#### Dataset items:

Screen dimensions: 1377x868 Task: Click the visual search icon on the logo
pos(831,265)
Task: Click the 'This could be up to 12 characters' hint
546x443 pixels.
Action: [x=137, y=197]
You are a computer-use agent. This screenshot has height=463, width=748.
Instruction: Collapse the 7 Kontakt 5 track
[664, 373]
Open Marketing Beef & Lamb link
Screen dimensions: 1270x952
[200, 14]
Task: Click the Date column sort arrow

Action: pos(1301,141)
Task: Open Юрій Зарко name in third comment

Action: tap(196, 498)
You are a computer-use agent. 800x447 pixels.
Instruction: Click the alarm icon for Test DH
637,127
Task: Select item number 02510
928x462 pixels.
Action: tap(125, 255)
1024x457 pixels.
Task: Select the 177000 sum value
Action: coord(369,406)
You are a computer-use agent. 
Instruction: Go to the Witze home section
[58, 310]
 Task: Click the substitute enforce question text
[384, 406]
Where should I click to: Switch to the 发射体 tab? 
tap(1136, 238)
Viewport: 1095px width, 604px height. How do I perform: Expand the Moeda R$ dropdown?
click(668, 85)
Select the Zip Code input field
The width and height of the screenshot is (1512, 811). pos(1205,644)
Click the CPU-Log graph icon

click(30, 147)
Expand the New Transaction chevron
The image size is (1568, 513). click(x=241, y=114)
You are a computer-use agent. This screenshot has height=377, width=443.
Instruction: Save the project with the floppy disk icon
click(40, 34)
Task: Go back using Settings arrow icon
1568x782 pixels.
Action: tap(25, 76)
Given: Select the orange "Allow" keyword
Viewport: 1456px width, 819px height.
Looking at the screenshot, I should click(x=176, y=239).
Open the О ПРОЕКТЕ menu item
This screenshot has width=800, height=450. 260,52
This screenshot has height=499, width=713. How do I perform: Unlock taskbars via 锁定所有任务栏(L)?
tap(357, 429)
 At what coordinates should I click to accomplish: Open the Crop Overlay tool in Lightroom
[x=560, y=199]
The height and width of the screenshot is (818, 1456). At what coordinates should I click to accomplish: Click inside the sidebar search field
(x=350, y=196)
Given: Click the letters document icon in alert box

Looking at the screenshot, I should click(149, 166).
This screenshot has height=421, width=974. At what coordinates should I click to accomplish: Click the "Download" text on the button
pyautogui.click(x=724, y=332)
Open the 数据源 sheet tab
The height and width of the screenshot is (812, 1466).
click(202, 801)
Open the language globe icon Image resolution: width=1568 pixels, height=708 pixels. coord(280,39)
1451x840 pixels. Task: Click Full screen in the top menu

#### Problem requirements:
Write out all of the material above again, switching every "Instruction" to "Goal" and leaving everything else unchanged.

#### Response to this task:
Screen dimensions: 1377x868 Task: Click the visual search icon on the logo
pos(831,265)
Task: Click the 'This could be up to 12 characters' hint
546x443 pixels.
Action: [x=137, y=197]
You are a computer-use agent. This screenshot has height=463, width=748.
Goal: Collapse the 7 Kontakt 5 track
[664, 373]
Open Marketing Beef & Lamb link
Screen dimensions: 1270x952
[200, 14]
Task: Click the Date column sort arrow

Action: pos(1301,141)
Task: Open Юрій Зарко name in third comment

Action: tap(196, 498)
You are a computer-use agent. 800x447 pixels.
Goal: Click the alarm icon for Test DH
637,127
Task: Select item number 02510
928x462 pixels.
Action: tap(125, 255)
1024x457 pixels.
Task: Select the 177000 sum value
Action: coord(369,406)
You are a computer-use agent. 
Goal: Go to the Witze home section
[58, 310]
 Task: Click the substitute enforce question text
[384, 406]
Where should I click to: Switch to the 发射体 tab? 
tap(1136, 238)
Viewport: 1095px width, 604px height. How do I perform: Expand the Moeda R$ dropdown?
click(668, 85)
Select the Zip Code input field
The width and height of the screenshot is (1512, 811). pos(1205,644)
Click the CPU-Log graph icon

click(30, 147)
Expand the New Transaction chevron
The image size is (1568, 513). click(x=241, y=114)
You are a computer-use agent. This screenshot has height=377, width=443.
Goal: Save the project with the floppy disk icon
click(40, 34)
Task: Go back using Settings arrow icon
1568x782 pixels.
Action: tap(25, 76)
Given: Select the orange "Allow" keyword
Viewport: 1456px width, 819px height.
Looking at the screenshot, I should click(x=176, y=239).
Open the О ПРОЕКТЕ menu item
This screenshot has width=800, height=450. 260,52
This screenshot has height=499, width=713. How do I perform: Unlock taskbars via 锁定所有任务栏(L)?
tap(357, 429)
 At what coordinates should I click to accomplish: Open the Crop Overlay tool in Lightroom
[x=560, y=199]
The height and width of the screenshot is (818, 1456). At what coordinates should I click to accomplish: Click inside the sidebar search field
(x=350, y=196)
Given: Click the letters document icon in alert box

Looking at the screenshot, I should click(149, 166).
This screenshot has height=421, width=974. At what coordinates should I click to accomplish: Click the "Download" text on the button
pyautogui.click(x=724, y=332)
Open the 数据源 sheet tab
The height and width of the screenshot is (812, 1466).
click(202, 801)
Open the language globe icon Image resolution: width=1568 pixels, height=708 pixels. coord(280,39)
1451x840 pixels. Task: Click Full screen in the top menu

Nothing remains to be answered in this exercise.